Where the material below has a line containing "Viewport: 462px width, 335px height.", start repeating exactly, and keep going through the line containing "Task: Click the Guardar marca button", with no other lines.

(Data to process)
***

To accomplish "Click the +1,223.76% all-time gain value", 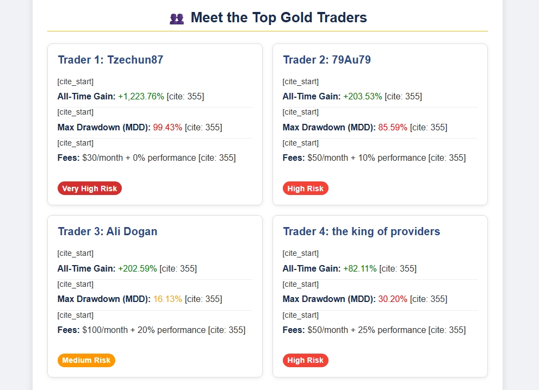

***

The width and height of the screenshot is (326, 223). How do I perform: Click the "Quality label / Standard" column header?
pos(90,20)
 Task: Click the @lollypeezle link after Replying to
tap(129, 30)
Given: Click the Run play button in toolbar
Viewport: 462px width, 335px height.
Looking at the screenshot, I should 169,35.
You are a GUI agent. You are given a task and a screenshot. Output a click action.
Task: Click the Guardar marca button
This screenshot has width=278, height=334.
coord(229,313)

***

(Result)
Viewport: 462px width, 335px height.
Looking at the screenshot, I should 169,35.
You are a GUI agent. You are given a task and a screenshot. Output a click action.
Task: Click the Guardar marca button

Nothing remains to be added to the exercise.